As captain of Sea Shepherd’s MV Steve Irwin, he’s closed in on his latest target yet: A ship that is using illegal driftnets to poach sharks and tuna.
Over the past few days the activist group have been tracking a fleet of six vessels named Fu Yuan Yu that they have previously caught in the act of illegal fishing. All but one of them got away when the Steve Irwin approached them late this week.
“It is very clear from our interactions that the fleet does not want to be documented or have their operations uncovered,” Chakravarty tells Inverse via email.
“I sent in the small boats first to document the vessels and with other information, such as satellite AIS data, was able to determine that the vessels were engaged in fishing. After tracking the vessel for close to 12 hours on the ship’s radar, we finally confronted the vessel.
“Seeing the Steve Irwin arrive on the scene, for the second time since January, the Fu Yuan Yu 076 attempted to flee. The Steve Irwin closed the gap on her stern and is now on the starboard quarter of the vessel.”
This one ship, at least, is out of commission for the foreseeable future. Chakravarty says his crew will do what it takes to prevent them from fishing.
“I have radioed the Fu Yuan Yu 076 and have made it clear that I will blockade their fishing operations,” he says.

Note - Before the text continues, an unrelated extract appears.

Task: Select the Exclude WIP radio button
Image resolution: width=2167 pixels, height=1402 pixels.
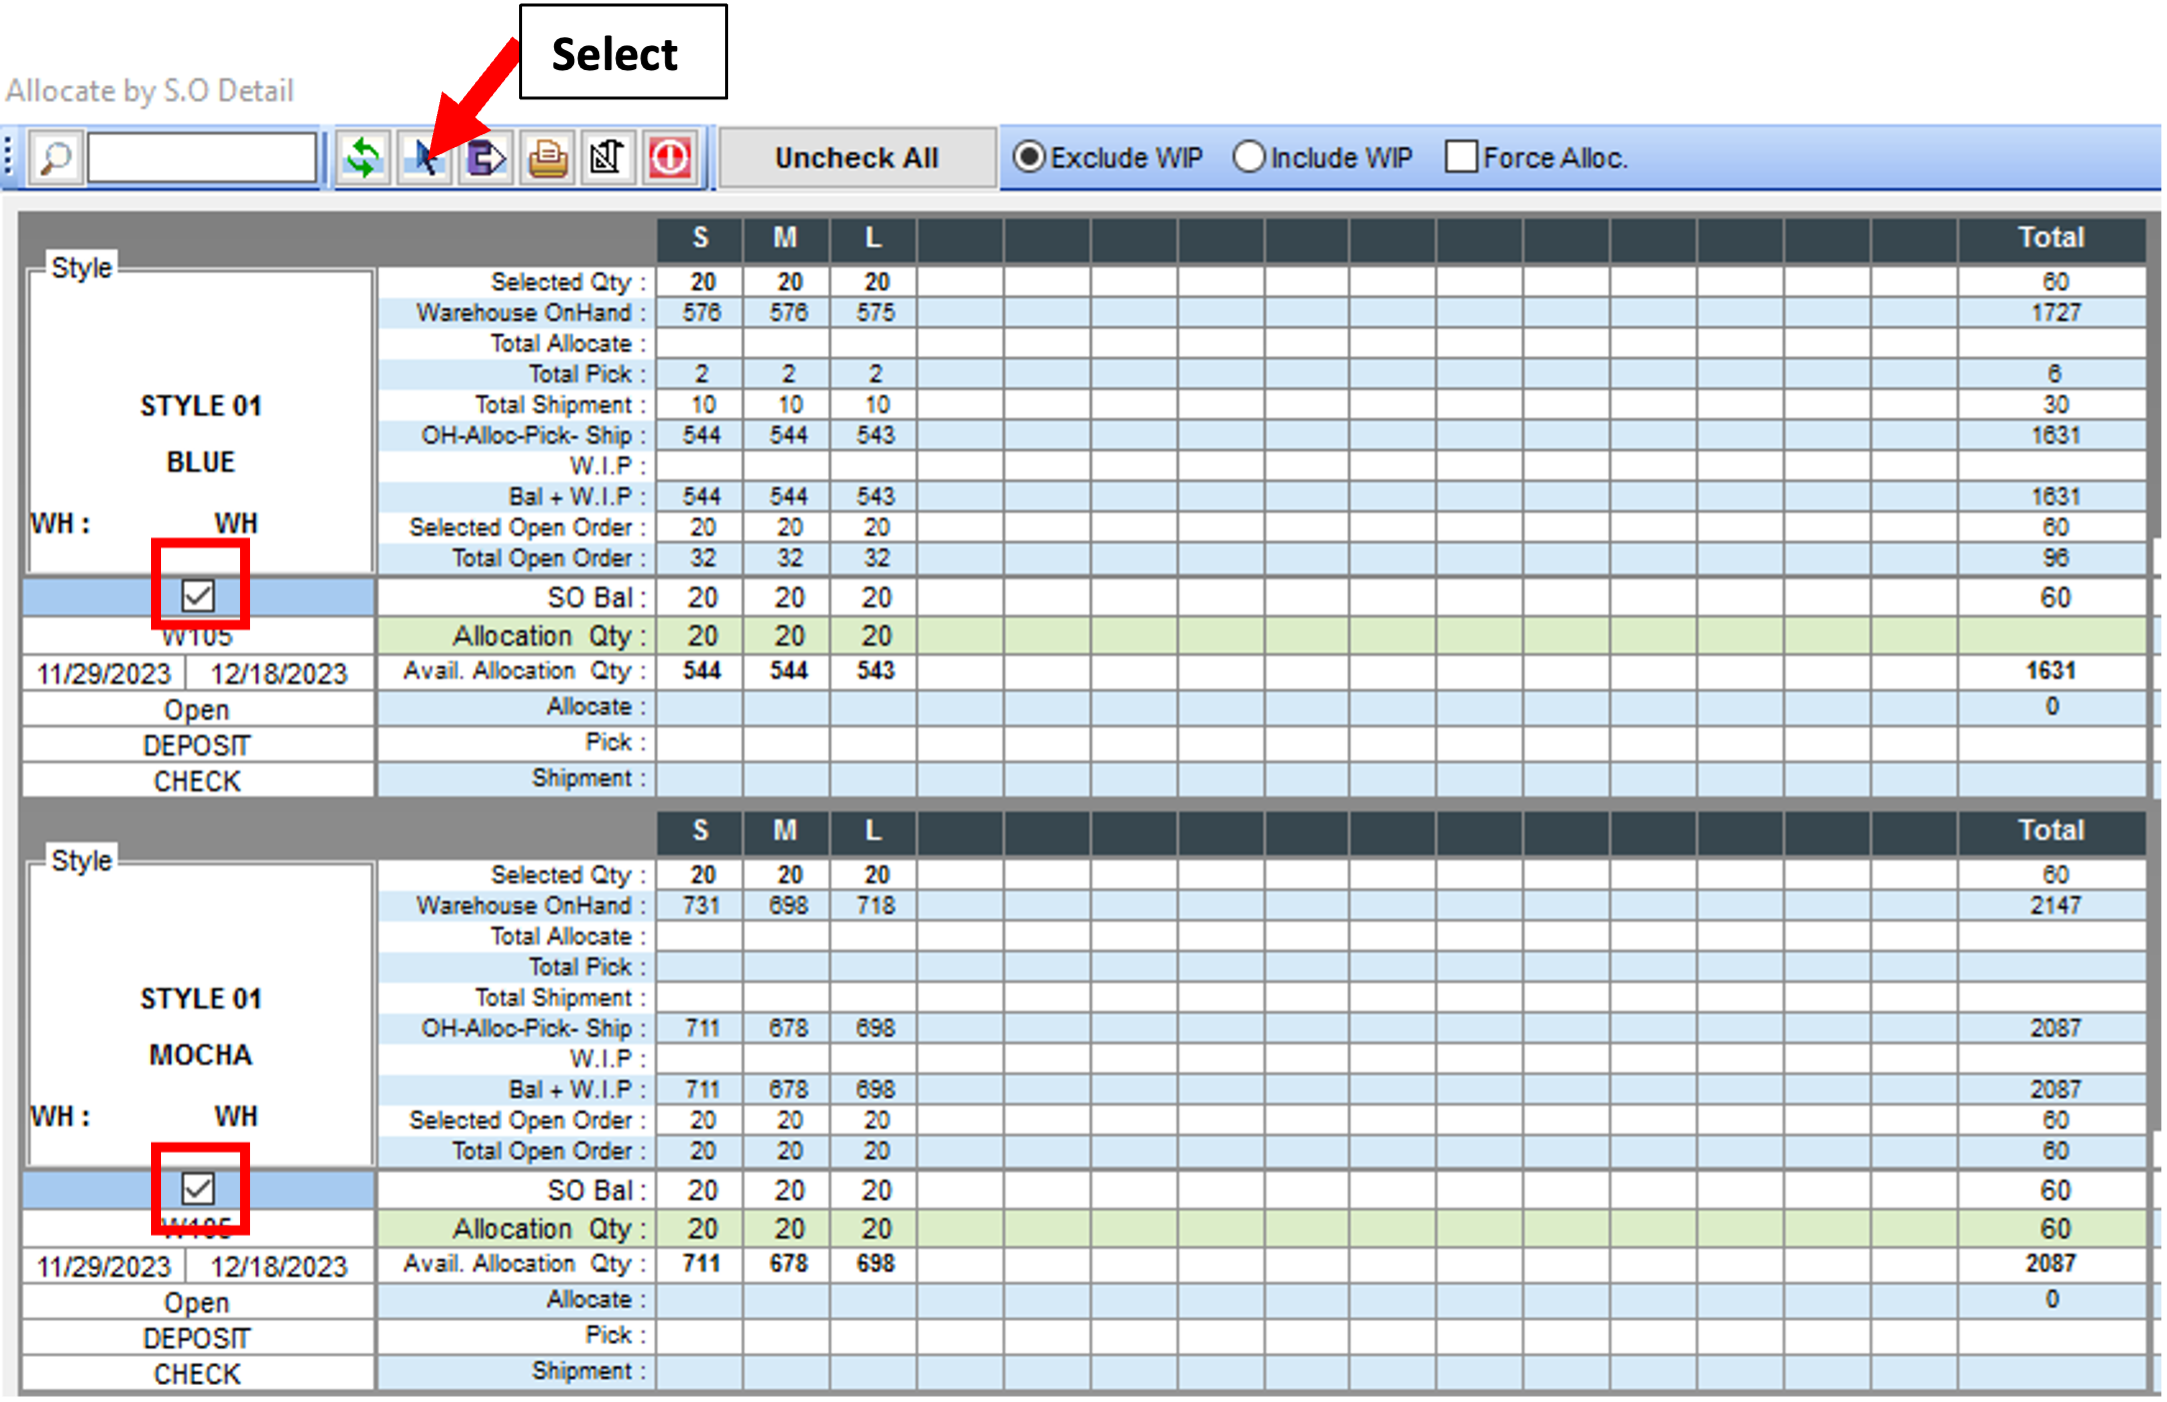Action: [x=1029, y=157]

“I’ll be using the ship to block them from deploying gear, by approaching from the stern. If the nets are in the water then I will attach the nets to the Steve Irwin and haul them in. I have specially installed gear to be able to retrieve these long 10-nautical-mile nets. If the vessel has already deployed her gear then I’ll stop her from approaching the net so she cannot retrieve them. The idea is to confiscate her gear away so she cannot continue to fish using them.”

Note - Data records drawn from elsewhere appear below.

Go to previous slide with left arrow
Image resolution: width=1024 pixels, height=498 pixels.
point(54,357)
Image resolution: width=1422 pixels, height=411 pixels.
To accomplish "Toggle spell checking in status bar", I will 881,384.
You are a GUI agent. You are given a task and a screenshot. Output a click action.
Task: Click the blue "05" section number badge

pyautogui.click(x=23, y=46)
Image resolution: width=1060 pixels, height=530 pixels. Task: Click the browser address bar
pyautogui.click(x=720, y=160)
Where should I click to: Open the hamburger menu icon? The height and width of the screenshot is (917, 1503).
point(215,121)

These direct action tactics have already proved successful. Earlier this year the Steve Irwin intercepted the Fu Yuan Yu 071 and pulled in three miles of net. The fishing gear contained the bodies of 321 dead or dying fish, sharks, seals, and dolphins.
The ships are likely targeting sharks for their fins and liver, says Chakravarty. “It is likely that the vessels are also retaining the southern bluefin tuna. We have documented them discarding the other non-wanted species back into the water.”
The Sea Shepherd is fresh off another victory: the sinking of the MV Viking, a notorious fishing vessel, by the Indonesian government. Sea Shepherd had been tracking the vessel and notified authorities when it entered Indonesian waters. The Indonesian government don’t take kindly to marine poachers, and it blew up the ship in a dramatic display this week.
“The mood on the Steve Irwin is one of elation,” says Chakravarty. “This crew has recently wound up Operation Icefish 2015-16, which saw the last of the Bandit 6 toothfish poachers arrested and destroyed in Indonesia by the officials. Within a week of that happening, the Steve Irwin is once again on the pursuit of a poaching vessel. Being on the front-lines of marine conservation is a very fulfilling emotion.”
It’s hard to say how this high-seas chase will play out, but don’t bet on Chakravarty and his crew giving up easily. Last year the Sea Shepherd’s MV Bob Barker chased the MV Thunder, a notorious poaching trawler, for 110 days and more than 10,000 nautical miles before the Thunder sank — likely in a deliberate attempt to destroy the evidence on board.